Pixel coordinate grounding data:
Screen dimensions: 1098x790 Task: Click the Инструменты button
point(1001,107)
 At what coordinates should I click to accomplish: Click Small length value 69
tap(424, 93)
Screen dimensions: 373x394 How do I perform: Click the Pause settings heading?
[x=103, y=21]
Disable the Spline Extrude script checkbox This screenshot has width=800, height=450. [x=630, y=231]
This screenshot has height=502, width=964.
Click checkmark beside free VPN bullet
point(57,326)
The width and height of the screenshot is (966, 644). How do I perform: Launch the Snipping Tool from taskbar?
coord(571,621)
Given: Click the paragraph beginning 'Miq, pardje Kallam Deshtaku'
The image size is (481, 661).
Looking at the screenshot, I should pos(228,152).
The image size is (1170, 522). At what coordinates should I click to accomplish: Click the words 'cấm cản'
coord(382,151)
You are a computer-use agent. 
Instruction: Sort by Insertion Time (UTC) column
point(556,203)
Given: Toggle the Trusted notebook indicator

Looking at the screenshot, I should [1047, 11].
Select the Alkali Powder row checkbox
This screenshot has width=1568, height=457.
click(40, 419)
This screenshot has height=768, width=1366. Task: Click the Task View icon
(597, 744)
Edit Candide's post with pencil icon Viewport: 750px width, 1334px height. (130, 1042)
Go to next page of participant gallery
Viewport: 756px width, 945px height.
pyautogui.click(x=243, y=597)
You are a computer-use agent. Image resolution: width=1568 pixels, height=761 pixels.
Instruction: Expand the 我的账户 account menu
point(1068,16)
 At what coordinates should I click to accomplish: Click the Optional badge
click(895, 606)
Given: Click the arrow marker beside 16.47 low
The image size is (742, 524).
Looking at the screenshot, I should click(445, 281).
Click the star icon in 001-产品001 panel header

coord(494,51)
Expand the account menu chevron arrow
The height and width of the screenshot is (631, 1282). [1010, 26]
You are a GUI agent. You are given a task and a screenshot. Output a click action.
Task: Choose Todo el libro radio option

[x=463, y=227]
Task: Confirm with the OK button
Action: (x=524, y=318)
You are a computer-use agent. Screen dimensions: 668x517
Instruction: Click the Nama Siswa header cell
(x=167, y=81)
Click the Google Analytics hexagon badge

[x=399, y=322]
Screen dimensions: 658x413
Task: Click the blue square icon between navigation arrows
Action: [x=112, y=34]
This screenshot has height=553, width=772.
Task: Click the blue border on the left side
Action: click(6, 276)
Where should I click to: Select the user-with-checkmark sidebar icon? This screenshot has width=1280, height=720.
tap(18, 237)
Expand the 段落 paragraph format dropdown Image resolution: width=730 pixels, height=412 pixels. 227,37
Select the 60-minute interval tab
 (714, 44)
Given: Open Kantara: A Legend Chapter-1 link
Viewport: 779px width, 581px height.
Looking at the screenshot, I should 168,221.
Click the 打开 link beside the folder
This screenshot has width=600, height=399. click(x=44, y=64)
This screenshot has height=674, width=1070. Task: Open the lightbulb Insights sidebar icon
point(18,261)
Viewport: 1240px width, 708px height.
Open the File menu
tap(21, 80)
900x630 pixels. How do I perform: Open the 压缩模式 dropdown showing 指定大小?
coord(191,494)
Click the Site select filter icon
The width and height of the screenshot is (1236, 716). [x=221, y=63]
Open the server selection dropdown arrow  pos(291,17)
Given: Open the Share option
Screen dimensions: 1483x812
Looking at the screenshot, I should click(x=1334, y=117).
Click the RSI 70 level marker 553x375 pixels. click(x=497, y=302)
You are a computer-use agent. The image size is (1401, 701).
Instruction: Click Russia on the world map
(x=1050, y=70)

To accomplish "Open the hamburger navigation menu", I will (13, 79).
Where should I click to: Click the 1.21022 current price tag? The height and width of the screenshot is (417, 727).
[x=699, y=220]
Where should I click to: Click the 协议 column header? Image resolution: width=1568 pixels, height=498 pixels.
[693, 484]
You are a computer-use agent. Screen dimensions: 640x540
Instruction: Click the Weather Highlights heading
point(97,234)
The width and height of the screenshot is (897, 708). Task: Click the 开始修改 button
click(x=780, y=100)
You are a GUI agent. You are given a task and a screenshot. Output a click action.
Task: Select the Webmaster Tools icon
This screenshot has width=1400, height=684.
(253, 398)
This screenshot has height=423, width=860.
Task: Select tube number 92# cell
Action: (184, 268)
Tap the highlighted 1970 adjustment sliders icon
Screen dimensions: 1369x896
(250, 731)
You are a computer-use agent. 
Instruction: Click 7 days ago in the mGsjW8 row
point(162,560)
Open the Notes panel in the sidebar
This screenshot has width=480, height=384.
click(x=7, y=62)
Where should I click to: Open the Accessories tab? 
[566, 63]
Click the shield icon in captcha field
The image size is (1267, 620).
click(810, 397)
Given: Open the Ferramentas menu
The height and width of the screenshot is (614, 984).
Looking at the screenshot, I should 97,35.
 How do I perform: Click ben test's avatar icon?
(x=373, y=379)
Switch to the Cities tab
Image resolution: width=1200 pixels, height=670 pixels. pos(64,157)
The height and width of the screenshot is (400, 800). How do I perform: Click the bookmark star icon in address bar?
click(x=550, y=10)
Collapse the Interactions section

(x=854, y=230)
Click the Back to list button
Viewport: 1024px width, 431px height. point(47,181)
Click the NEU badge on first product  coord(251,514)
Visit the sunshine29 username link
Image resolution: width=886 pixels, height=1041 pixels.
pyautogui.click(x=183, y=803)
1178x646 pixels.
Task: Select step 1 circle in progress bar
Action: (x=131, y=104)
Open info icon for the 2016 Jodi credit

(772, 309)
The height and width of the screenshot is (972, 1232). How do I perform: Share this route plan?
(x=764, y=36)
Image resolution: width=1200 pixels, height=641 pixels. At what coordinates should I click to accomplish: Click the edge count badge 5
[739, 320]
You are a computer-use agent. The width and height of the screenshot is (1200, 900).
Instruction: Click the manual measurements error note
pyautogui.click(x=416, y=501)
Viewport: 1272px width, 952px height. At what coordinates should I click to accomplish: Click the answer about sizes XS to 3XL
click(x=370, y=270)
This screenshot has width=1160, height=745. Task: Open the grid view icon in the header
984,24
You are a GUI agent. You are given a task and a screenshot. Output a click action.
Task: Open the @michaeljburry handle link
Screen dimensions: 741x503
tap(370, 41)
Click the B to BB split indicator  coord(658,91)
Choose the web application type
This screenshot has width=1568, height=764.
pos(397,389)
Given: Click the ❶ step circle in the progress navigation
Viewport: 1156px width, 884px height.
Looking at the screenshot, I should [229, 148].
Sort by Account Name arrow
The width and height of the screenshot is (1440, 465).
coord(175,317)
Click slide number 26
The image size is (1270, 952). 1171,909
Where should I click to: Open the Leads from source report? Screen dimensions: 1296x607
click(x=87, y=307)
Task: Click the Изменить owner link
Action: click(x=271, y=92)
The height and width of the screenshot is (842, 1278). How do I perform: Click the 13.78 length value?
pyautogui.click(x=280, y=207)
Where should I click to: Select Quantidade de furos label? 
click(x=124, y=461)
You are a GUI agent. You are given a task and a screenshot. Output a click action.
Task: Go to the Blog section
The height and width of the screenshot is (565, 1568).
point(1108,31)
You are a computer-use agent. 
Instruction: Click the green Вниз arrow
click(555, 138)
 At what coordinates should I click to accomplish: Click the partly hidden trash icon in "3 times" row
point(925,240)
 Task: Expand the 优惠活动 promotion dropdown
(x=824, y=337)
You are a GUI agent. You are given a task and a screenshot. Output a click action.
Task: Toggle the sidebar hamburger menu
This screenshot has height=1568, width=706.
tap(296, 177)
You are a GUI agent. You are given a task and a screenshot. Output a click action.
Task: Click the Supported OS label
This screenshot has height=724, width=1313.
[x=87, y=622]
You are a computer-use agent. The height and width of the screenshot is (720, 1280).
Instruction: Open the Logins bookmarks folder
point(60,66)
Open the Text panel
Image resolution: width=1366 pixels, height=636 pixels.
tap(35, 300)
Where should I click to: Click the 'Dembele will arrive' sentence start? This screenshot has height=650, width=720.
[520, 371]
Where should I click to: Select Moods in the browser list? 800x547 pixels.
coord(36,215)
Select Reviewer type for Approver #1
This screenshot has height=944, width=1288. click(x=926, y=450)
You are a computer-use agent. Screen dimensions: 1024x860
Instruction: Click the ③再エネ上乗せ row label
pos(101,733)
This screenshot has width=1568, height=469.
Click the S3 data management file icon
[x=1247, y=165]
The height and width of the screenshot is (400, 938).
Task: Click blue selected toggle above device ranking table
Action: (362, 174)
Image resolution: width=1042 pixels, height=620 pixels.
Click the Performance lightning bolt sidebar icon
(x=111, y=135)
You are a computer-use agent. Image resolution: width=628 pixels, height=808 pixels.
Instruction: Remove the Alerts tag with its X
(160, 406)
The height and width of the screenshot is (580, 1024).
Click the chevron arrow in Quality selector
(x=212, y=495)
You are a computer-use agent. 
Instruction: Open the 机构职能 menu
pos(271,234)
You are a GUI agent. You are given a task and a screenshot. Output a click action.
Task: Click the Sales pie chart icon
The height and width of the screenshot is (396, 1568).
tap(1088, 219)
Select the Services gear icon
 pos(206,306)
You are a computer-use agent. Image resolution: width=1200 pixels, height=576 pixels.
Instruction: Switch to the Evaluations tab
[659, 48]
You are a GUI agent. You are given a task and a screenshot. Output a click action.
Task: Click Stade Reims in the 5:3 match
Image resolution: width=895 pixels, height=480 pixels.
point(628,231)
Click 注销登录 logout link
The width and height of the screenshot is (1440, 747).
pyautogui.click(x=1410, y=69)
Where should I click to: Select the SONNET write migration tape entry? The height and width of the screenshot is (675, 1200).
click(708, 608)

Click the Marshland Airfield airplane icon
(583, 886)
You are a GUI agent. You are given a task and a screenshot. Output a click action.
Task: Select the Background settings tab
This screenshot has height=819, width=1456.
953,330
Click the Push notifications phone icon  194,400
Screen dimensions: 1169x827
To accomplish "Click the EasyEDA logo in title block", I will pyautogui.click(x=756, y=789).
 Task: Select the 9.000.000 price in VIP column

> _How to complete this task_
Search the records for the string "paragraph" and return every line in which it occurs.

> _Task solution_
Given: Click the paragraph beginning 'Miq, pardje Kallam Deshtaku'
Expand the 段落 paragraph format dropdown Image resolution: width=730 pixels, height=412 pixels. 227,37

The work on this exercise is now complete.